Many kerosene cookers do not have a sufficiently large area to support a
pan with a large surface area, nor are they strong enough to reliably
support significant weight. These cookers supply enough heat to easily
boil 5 gallons of water, so a simple stand wide and strong enough to
support at least 75 pounds adds greatly to their utility. Then they may
be used for canning and large scale cooking needs.
The easiest way to build a strong stand is to use 1 1/2" wide galvanized
"L" angle steel with pre drilled holes, which are available at most
hardware stores. For the top surface, a piece of heavy gauge "expanded"

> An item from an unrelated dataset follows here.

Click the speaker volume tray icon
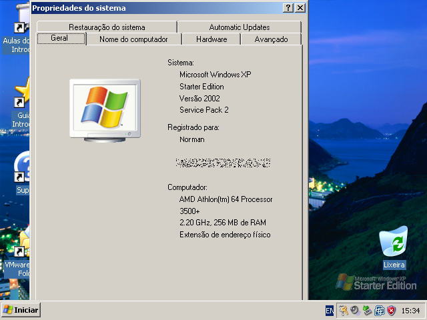 pyautogui.click(x=355, y=310)
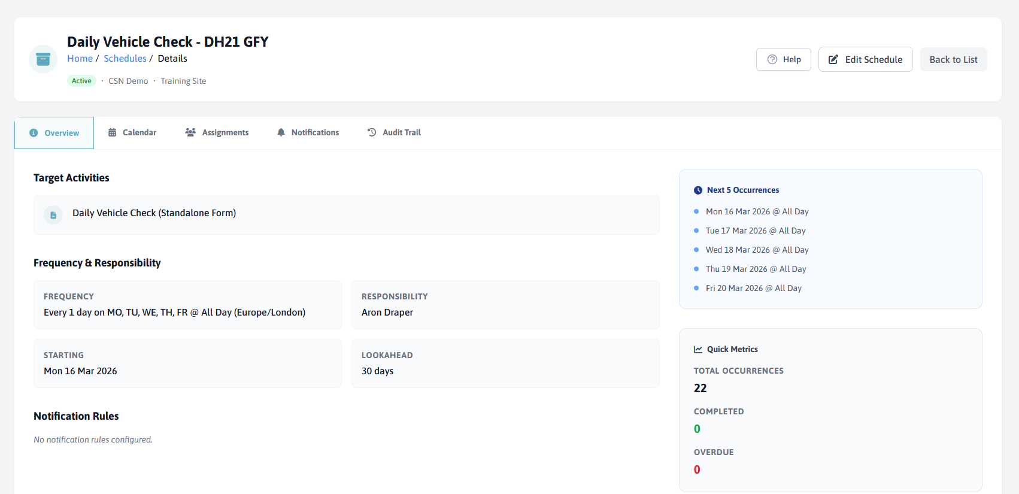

steel works perfectly, supporting the weight of heavy pots, yet letting
the heat from the cooker flow upward unimpeded.
A small Butterfly stove can fit under a 12" square and 10" high stand,
while the larger Alpaca and Butterfly stoves requires a minimum 14"
square, 14" high stand. For the small size, then, one 4 foot and one 5
foot "L" piece is needed, and bracing the legs requires a 3 foot piece
of 1 1/2" flat strapping.
The pieces of angle steel are cut with a hack saw, the cut edges
smoothed with a mill file, then bolted together with 3/4" long, 5/16"
bolts using lock washers. The expanded metal is fastened to the top
using the same bolts with fender washers. Once assembled and square, the
flat steel strap is held against the upper corners to form a short
triangle, the holes lined up, the angle cuts marked with a pencil, then
cut with a hack saw and bolted into place. Look at the photos of the
stands: you should be able to copy the design from that alone.
I use a short 2" section of 1 1/2" steel "L" angle
bolted to the bottom of each leg. These provide a secure "foot"
that will not scratch a table and distribute the weight of a large load
over a wider area so that indentation marks are not left on a surface.
Use your imagination! A cooking stand can often be made from
materials at hand or salvaged steel
"L" angle such as a discarded bed frame.
The cost of the cooking stand depends upon what you use to build one.
The illustrations below are cooking stands I built from 1 1/2"
strapping, and it cost about $30.00. The added versatility and lack of
wear on the cooker more than make up the cost in the long run, as then
both the stand and the cooker should last a lifetime. In an emergency,
the stand may also be used over coals from a campfire!